Irish footballer (born 1986)

Michael Anthony Collins (born 30 April 1986) is an Irish football player and coach. He is the Assistant Manager for Sheffield United.

As a player, he has played club football for Huddersfield Town, Scunthorpe United, AFC Wimbledon, Oxford United, York City, Leyton Orient and F.C. Halifax Town; he also had a spell playing in India for I-League side Bengaluru and represented the Republic of Ireland under-18, under-19 and under-21 teams.

==Club career==
===Huddersfield Town===
Collins was born in Halifax, West Yorkshire. Having come through Huddersfield Town's academy, he made his first team debut in a 1–0 home win over Blackpool on 19 February 2005. Collins made eight appearances in the 2004–05 season, with seven of them being starts. He signed a professional contract with the club on 11 May 2005.

He made his first start of the 2005–06 season coming on as an 89th-minute substitute in a 3–1 home win over Swansea City on 13 August 2005. His first start came in a 4–2 away win in the League Cup over Chesterfield on 24 August 2005. Collins scored his first goal on 18 February 2006 in a 5–0 win over Milton Keynes Dons. He came on as a substitute in the FA Cup third round tie in January 2006 against Premier League champions Chelsea, and set-up Gary Taylor-Fletcher for an equaliser. Collins made 21 appearances in all competitions Huddersfield in 2005–06.

Collins made his first appearance of 2006–07 on the opening day of the season, coming on in the 66th minute in a 2–1 away defeat away to Gillingham. He made his first start of the season in a 2–0 defeat by Mansfield Town at home in the first round of the League Cup on 22 August 2006. His first league start of the season came on 26 August 2006 in a 1–1 draw at home with Nottingham Forest. Collins scored his first goal of the season in a 2–1 away win over Port Vale on 21 October 2006. He scored in the last two matches of the season; first in a 4–2 win over Millwall on 21 April 2007 and then on the final day in a 3–1 win over Leyton Orient on 5 May. Collins finished 2006–07 with 46 appearances in all competitions, starting 41 with five coming off the bench, scoring four goals.

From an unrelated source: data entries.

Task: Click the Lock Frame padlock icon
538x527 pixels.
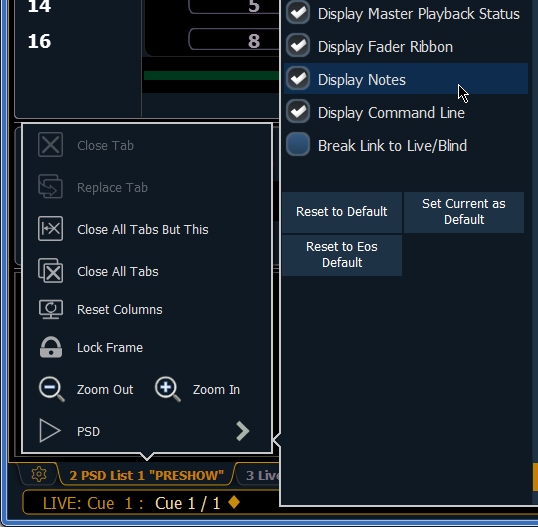Action: click(x=51, y=347)
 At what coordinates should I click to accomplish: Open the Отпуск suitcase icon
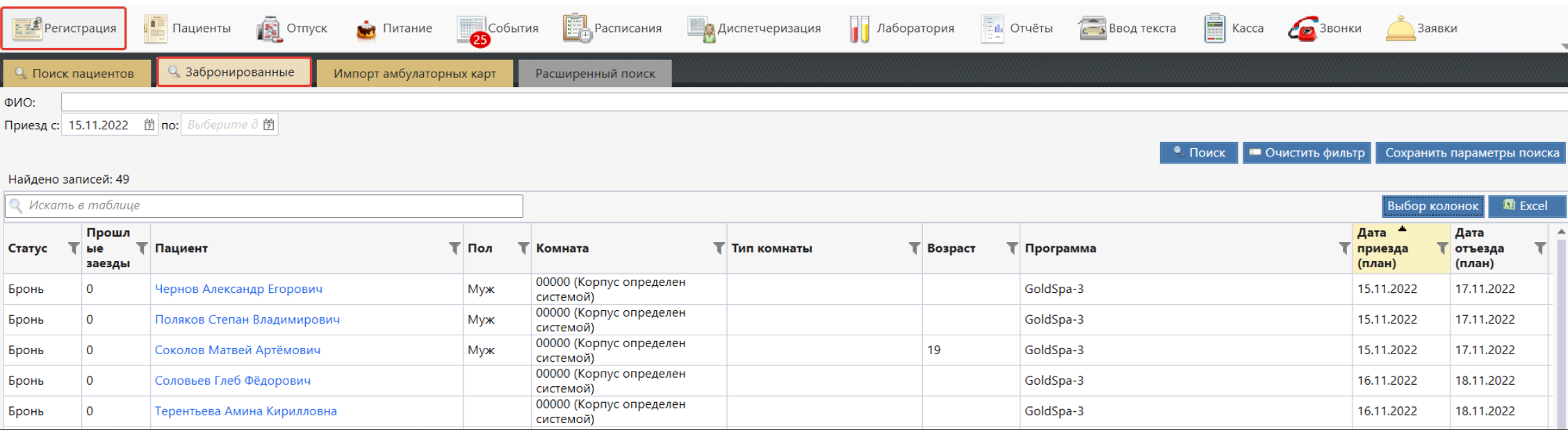(269, 29)
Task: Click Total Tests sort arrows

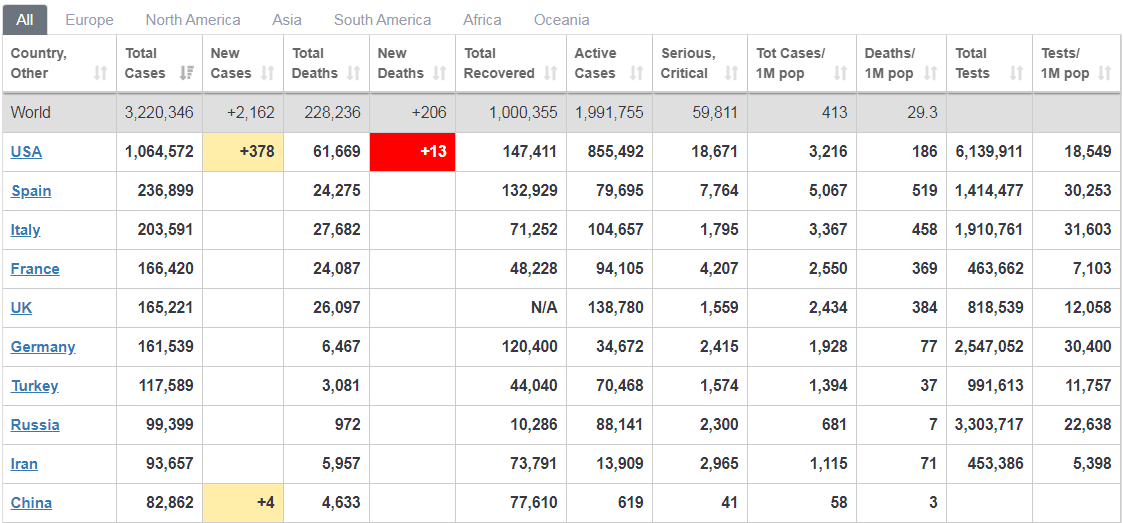Action: (1016, 73)
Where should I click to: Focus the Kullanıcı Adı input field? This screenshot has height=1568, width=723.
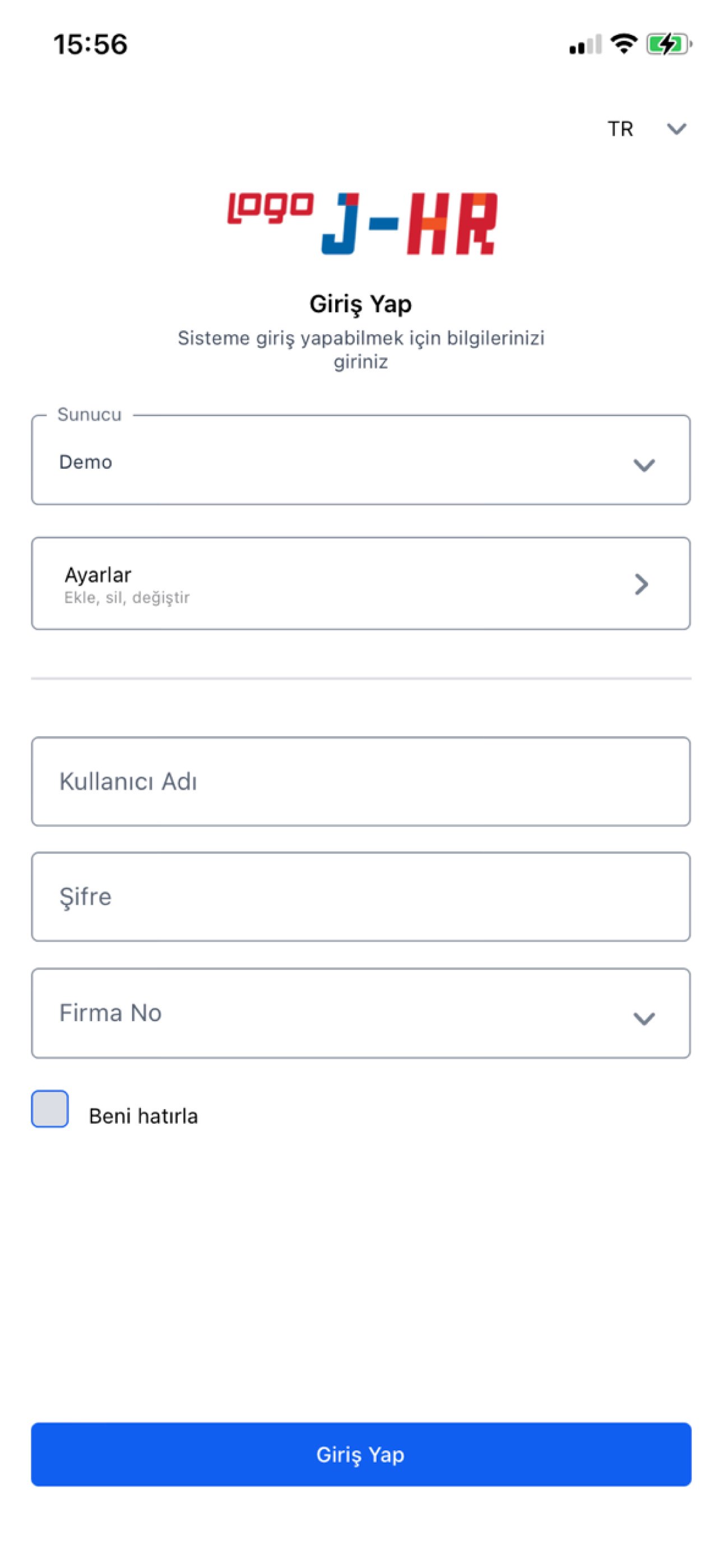coord(360,782)
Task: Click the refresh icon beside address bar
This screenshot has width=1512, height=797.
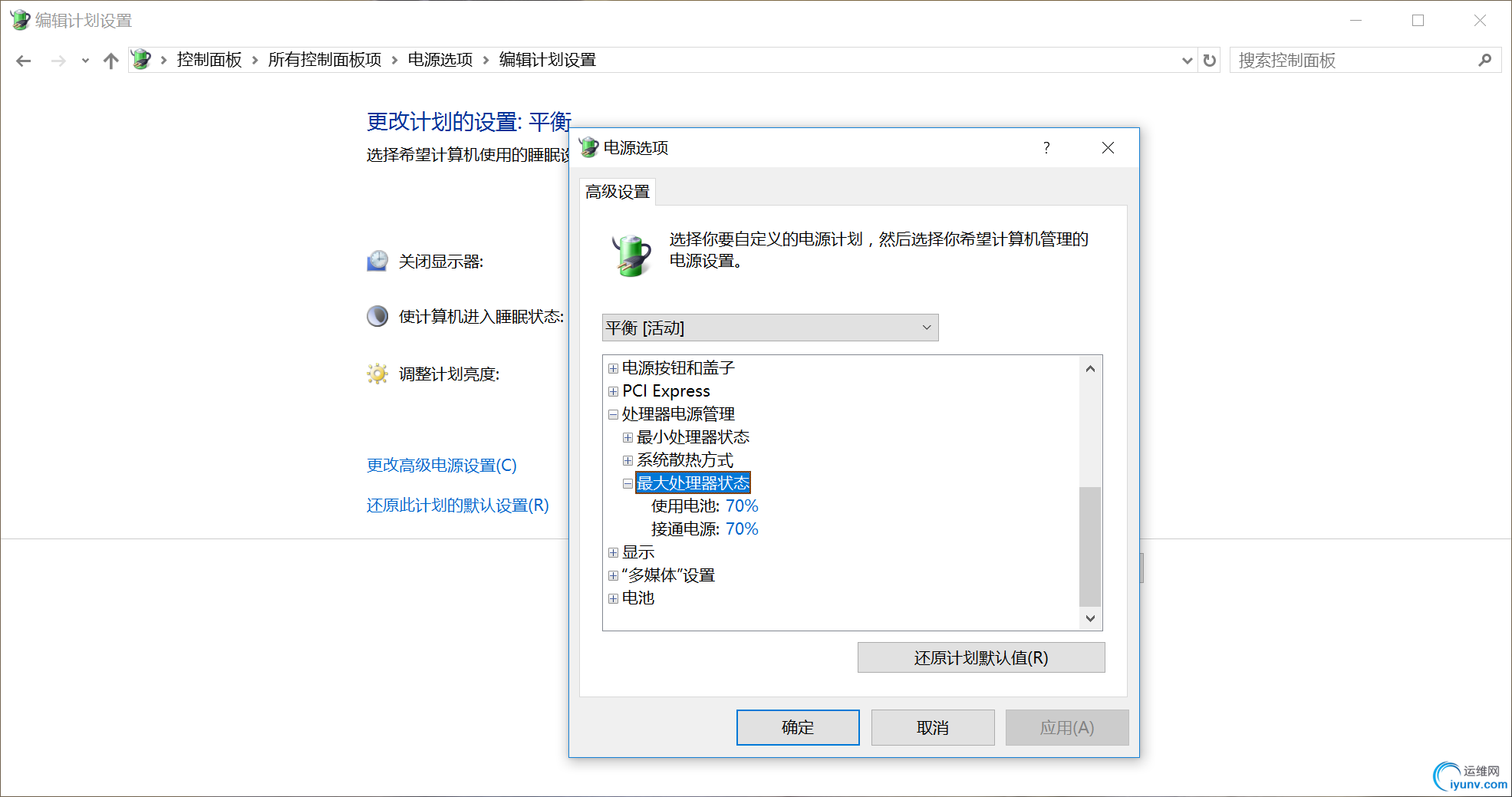Action: tap(1210, 61)
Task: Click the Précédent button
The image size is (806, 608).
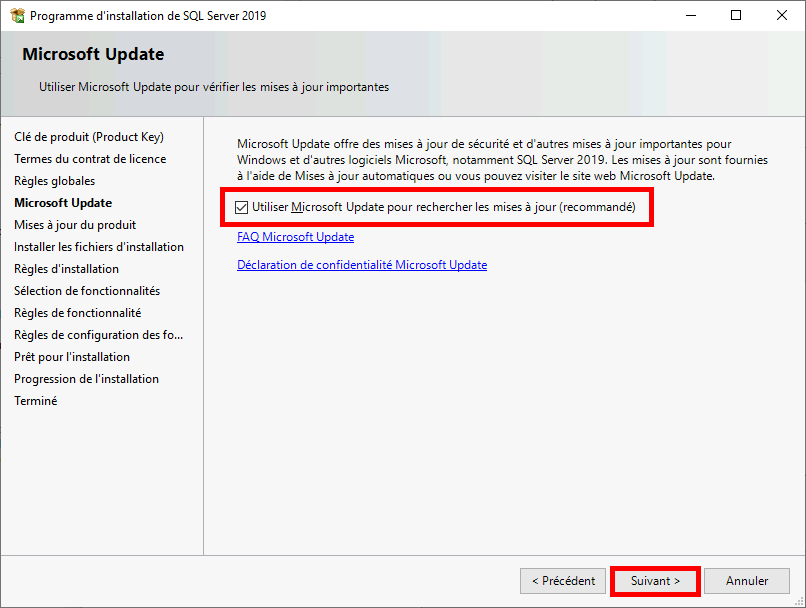Action: [x=562, y=581]
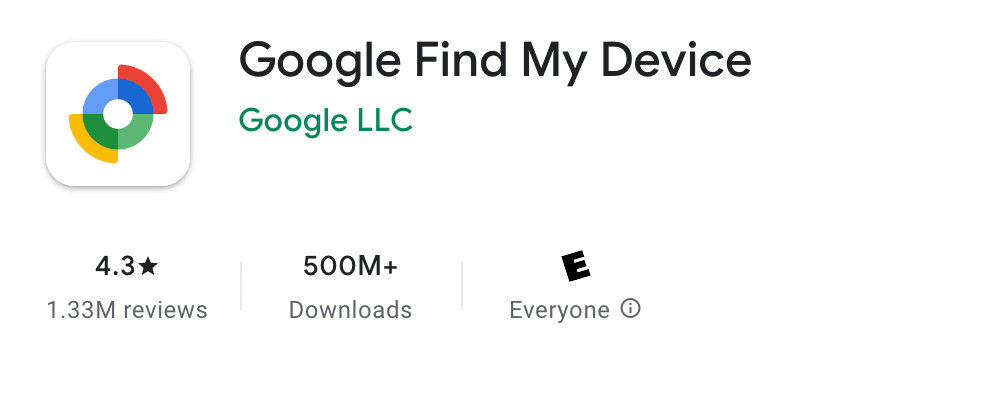Click the Google Find My Device app icon
Screen dimensions: 994x404
(x=118, y=114)
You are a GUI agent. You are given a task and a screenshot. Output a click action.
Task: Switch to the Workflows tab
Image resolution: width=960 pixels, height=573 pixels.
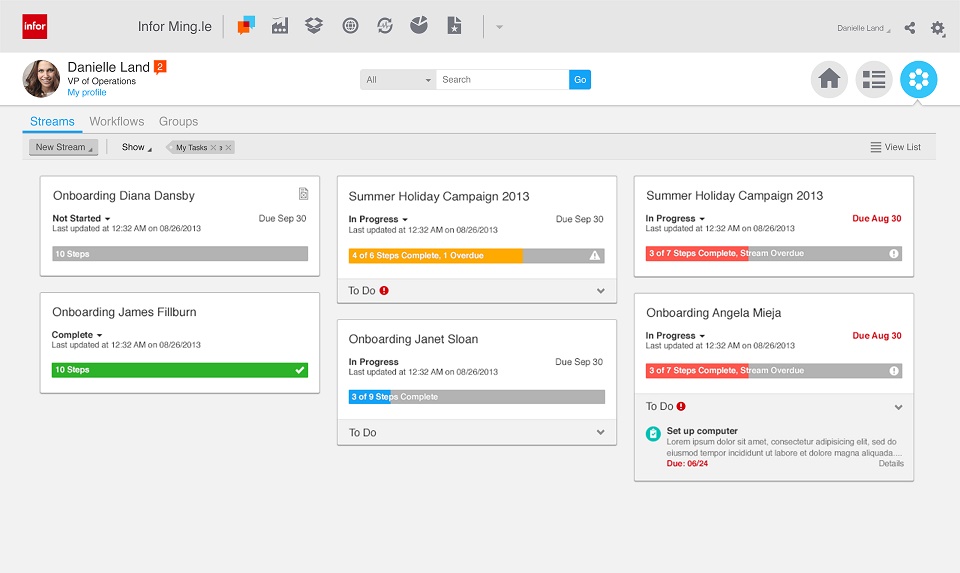(x=117, y=121)
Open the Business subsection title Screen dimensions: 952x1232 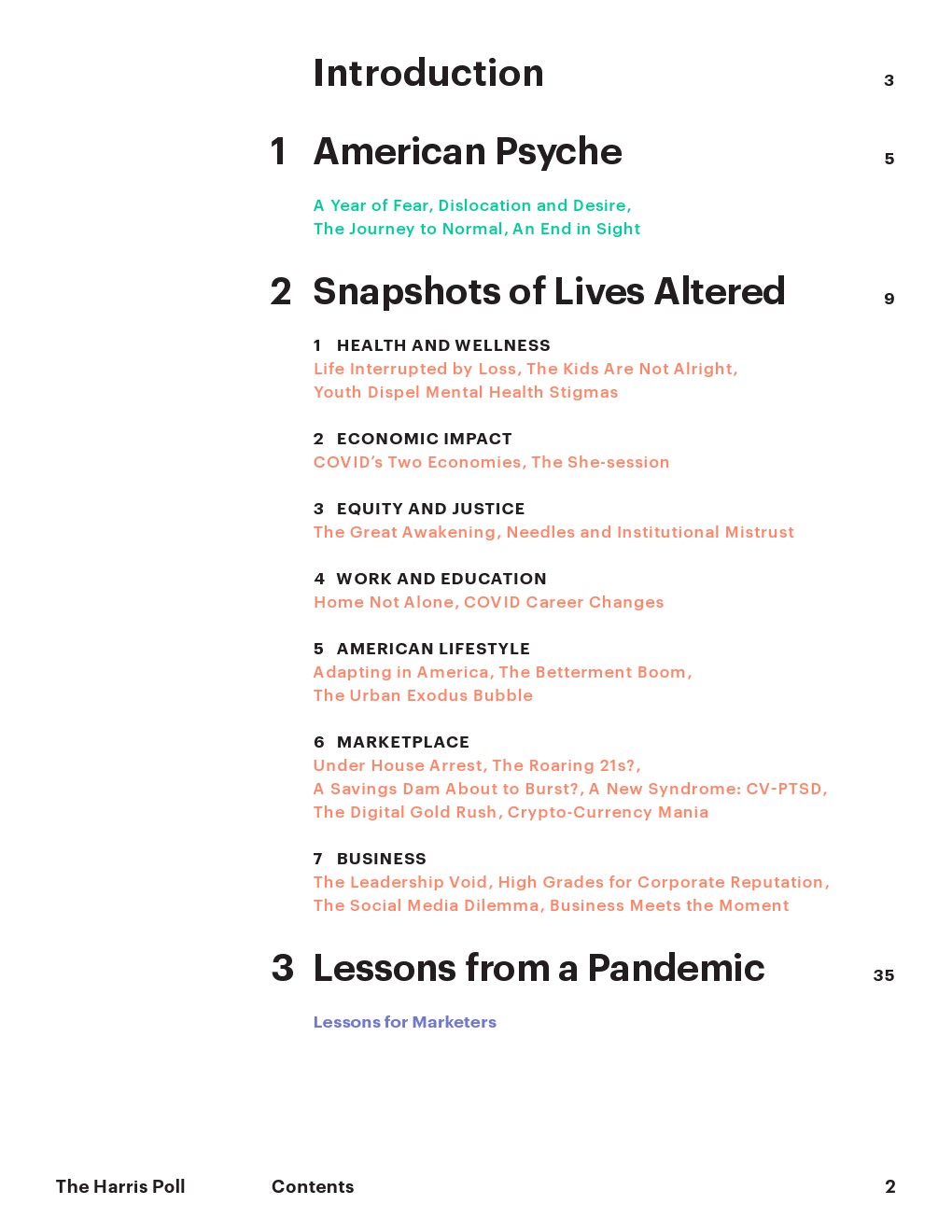point(381,859)
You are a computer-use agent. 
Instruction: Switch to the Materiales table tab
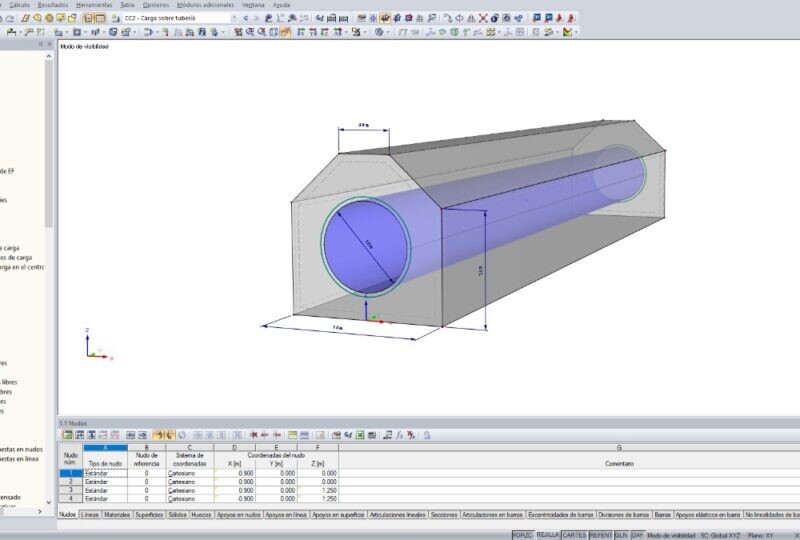point(117,514)

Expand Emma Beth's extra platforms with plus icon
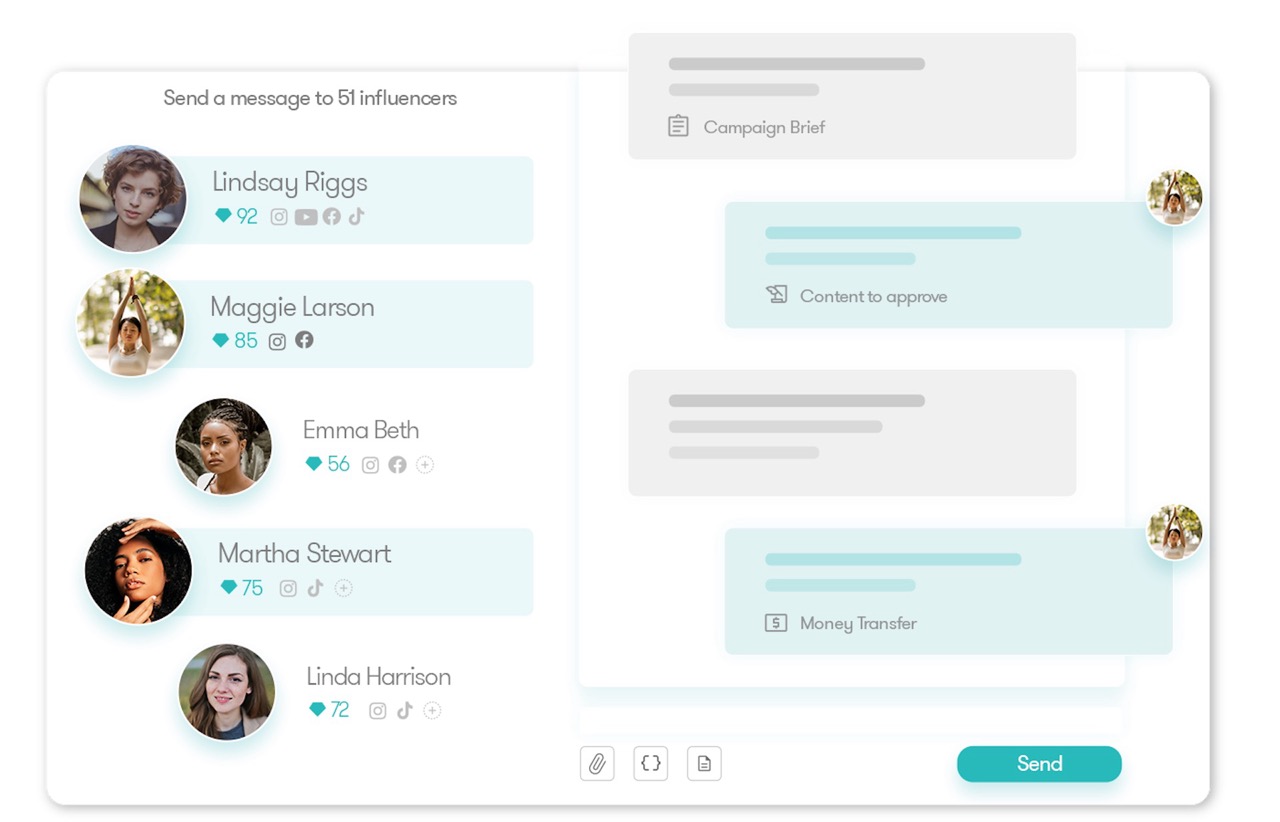(425, 464)
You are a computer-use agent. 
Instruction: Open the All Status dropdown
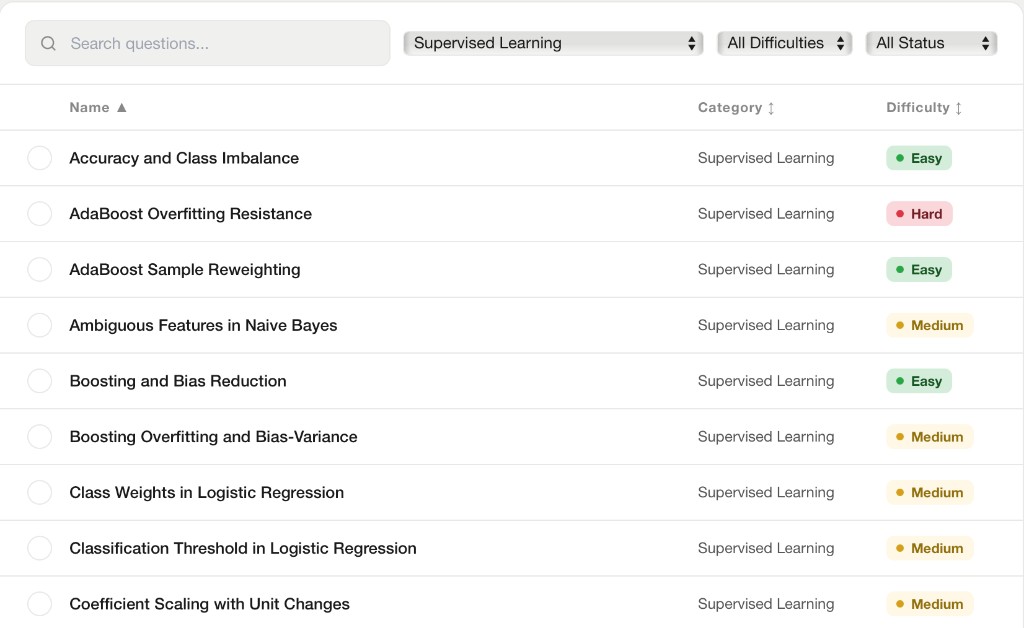[931, 43]
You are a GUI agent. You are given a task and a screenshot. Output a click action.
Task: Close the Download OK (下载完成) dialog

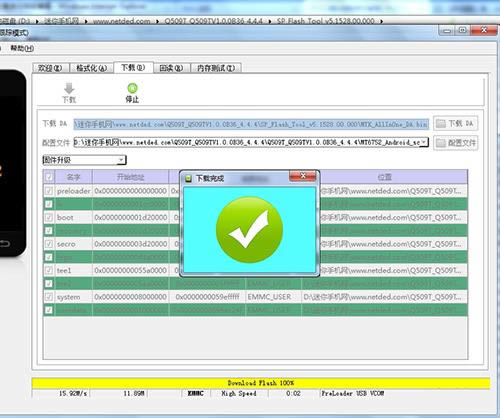[302, 176]
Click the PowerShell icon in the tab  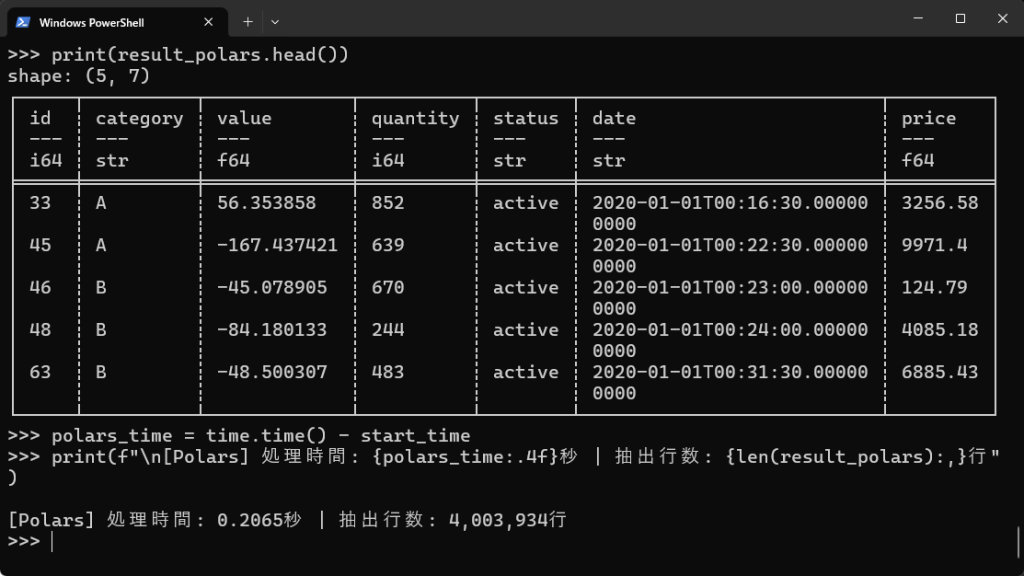click(x=23, y=22)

He scored his first league goal of 2007–08 in Huddersfield's 2–0 win over Yeovil Town at Huish Park on 2 February 2008. During 2007–08, Huddersfield manager Andy Ritchie tended to use Collins as cover in right-back and right-midfield positions, but he mainly tended to use Collins in tandem with Andy Holdsworth in Huddersfield's central midfield. On 16 February 2008, Collins equalised Frank Lampard's goal on the stroke of half-time in the FA Cup fifth round at Stamford Bridge against Chelsea. However, Huddersfield lost the match 3–1.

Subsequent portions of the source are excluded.